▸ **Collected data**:
# # # # #

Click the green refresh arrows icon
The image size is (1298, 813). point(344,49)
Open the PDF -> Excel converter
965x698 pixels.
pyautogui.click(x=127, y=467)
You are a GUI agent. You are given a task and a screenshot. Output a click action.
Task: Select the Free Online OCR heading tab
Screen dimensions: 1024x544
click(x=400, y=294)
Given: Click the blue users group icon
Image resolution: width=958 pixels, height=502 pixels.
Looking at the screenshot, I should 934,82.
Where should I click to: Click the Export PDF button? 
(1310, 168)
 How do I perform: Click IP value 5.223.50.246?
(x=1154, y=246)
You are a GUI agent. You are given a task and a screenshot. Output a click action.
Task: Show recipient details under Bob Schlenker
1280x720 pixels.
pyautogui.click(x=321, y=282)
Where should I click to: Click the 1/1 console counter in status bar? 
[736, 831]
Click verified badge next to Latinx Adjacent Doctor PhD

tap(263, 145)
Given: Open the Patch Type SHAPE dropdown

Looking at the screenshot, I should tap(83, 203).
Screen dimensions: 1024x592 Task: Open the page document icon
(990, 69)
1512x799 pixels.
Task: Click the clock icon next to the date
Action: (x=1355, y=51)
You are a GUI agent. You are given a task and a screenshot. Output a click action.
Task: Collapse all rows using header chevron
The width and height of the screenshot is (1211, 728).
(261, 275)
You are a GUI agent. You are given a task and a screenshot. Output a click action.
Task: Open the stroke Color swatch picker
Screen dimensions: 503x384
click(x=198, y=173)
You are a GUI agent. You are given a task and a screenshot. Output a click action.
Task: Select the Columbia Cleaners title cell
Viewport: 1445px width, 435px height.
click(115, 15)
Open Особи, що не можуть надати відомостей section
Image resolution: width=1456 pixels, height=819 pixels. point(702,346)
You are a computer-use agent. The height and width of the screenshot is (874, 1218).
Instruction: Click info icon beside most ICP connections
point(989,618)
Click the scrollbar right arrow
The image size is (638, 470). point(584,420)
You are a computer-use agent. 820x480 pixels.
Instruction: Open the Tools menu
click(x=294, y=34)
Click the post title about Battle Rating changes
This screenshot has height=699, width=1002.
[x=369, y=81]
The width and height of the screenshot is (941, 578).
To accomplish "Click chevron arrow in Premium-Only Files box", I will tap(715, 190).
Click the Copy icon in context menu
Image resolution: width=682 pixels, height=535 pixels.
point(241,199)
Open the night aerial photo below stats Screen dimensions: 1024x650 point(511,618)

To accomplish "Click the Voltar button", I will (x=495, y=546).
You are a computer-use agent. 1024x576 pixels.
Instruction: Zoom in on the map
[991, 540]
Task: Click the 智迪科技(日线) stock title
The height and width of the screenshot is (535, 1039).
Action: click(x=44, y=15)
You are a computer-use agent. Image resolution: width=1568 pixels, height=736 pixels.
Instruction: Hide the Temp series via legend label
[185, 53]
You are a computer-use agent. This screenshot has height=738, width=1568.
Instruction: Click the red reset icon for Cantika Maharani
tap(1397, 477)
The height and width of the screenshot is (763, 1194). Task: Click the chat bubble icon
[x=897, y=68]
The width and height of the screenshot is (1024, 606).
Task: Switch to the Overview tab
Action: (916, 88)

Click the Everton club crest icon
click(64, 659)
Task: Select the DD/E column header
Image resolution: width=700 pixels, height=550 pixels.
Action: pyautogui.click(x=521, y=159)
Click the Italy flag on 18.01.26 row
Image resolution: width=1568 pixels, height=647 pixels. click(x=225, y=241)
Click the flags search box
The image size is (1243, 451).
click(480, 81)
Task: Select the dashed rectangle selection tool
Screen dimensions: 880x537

# # # # #

When you reach the end of the data above, set it all down again unchanged.

Click the green refresh arrows icon
The image size is (1298, 813). point(344,49)
Open the PDF -> Excel converter
965x698 pixels.
pyautogui.click(x=127, y=467)
You are a GUI agent. You are given a task and a screenshot. Output a click action.
Task: Select the Free Online OCR heading tab
Screen dimensions: 1024x544
click(x=400, y=294)
Given: Click the blue users group icon
Image resolution: width=958 pixels, height=502 pixels.
Looking at the screenshot, I should 934,82.
Where should I click to: Click the Export PDF button? 
(1310, 168)
 How do I perform: Click IP value 5.223.50.246?
(x=1154, y=246)
You are a GUI agent. You are given a task and a screenshot. Output a click action.
Task: Show recipient details under Bob Schlenker
1280x720 pixels.
pyautogui.click(x=321, y=282)
Where should I click to: Click the 1/1 console counter in status bar? 
[736, 831]
Click verified badge next to Latinx Adjacent Doctor PhD

tap(263, 145)
Given: Open the Patch Type SHAPE dropdown

Looking at the screenshot, I should tap(83, 203).
Screen dimensions: 1024x592 Task: Open the page document icon
(990, 69)
1512x799 pixels.
Task: Click the clock icon next to the date
Action: (x=1355, y=51)
You are a GUI agent. You are given a task and a screenshot. Output a click action.
Task: Collapse all rows using header chevron
The width and height of the screenshot is (1211, 728).
(261, 275)
You are a GUI agent. You are given a task and a screenshot. Output a click action.
Task: Open the stroke Color swatch picker
Screen dimensions: 503x384
click(x=198, y=173)
You are a GUI agent. You are given a task and a screenshot. Output a click action.
Task: Select the Columbia Cleaners title cell
Viewport: 1445px width, 435px height.
click(115, 15)
Open Особи, що не можуть надати відомостей section
Image resolution: width=1456 pixels, height=819 pixels. point(702,346)
You are a computer-use agent. The height and width of the screenshot is (874, 1218).
Instruction: Click info icon beside most ICP connections
point(989,618)
Click the scrollbar right arrow
The image size is (638, 470). point(584,420)
You are a computer-use agent. 820x480 pixels.
Instruction: Open the Tools menu
click(x=294, y=34)
Click the post title about Battle Rating changes
This screenshot has height=699, width=1002.
[x=369, y=81]
The width and height of the screenshot is (941, 578).
To accomplish "Click chevron arrow in Premium-Only Files box", I will tap(715, 190).
Click the Copy icon in context menu
Image resolution: width=682 pixels, height=535 pixels.
point(241,199)
Open the night aerial photo below stats Screen dimensions: 1024x650 point(511,618)

To accomplish "Click the Voltar button", I will (x=495, y=546).
You are a computer-use agent. 1024x576 pixels.
Instruction: Zoom in on the map
[991, 540]
Task: Click the 智迪科技(日线) stock title
The height and width of the screenshot is (535, 1039).
Action: click(x=44, y=15)
You are a computer-use agent. Image resolution: width=1568 pixels, height=736 pixels.
Instruction: Hide the Temp series via legend label
[185, 53]
You are a computer-use agent. This screenshot has height=738, width=1568.
Instruction: Click the red reset icon for Cantika Maharani
tap(1397, 477)
The height and width of the screenshot is (763, 1194). Task: Click the chat bubble icon
[x=897, y=68]
The width and height of the screenshot is (1024, 606).
Task: Switch to the Overview tab
Action: (916, 88)

Click the Everton club crest icon
click(64, 659)
Task: Select the DD/E column header
Image resolution: width=700 pixels, height=550 pixels.
Action: pyautogui.click(x=521, y=159)
Click the Italy flag on 18.01.26 row
Image resolution: width=1568 pixels, height=647 pixels. click(x=225, y=241)
Click the flags search box
The image size is (1243, 451).
click(480, 81)
Task: Select the dashed rectangle selection tool
Screen dimensions: 880x537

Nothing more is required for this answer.